AIM OF THE EXERCISE
In the entries below, find the line with "Task: Select 张强's wheat field avatar" and the line with "Task: Open the Notifications tab". Print those two and everything between them exactly, and nothing else.

==============================

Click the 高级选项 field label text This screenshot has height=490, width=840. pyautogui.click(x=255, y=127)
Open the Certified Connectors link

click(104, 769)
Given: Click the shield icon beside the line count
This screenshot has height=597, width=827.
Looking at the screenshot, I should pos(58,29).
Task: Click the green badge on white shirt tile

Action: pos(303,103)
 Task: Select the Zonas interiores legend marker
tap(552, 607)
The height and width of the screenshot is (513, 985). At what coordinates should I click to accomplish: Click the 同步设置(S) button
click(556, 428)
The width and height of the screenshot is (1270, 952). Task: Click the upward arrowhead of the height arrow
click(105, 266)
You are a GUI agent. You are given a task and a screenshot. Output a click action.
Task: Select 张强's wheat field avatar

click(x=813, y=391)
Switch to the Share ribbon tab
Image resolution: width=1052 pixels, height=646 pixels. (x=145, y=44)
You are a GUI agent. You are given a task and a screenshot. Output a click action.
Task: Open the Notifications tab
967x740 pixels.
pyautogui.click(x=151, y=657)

==============================

EXPECTED OUTPUT
Task: Select 张强's wheat field avatar

click(x=813, y=391)
Switch to the Share ribbon tab
Image resolution: width=1052 pixels, height=646 pixels. (x=145, y=44)
You are a GUI agent. You are given a task and a screenshot. Output a click action.
Task: Open the Notifications tab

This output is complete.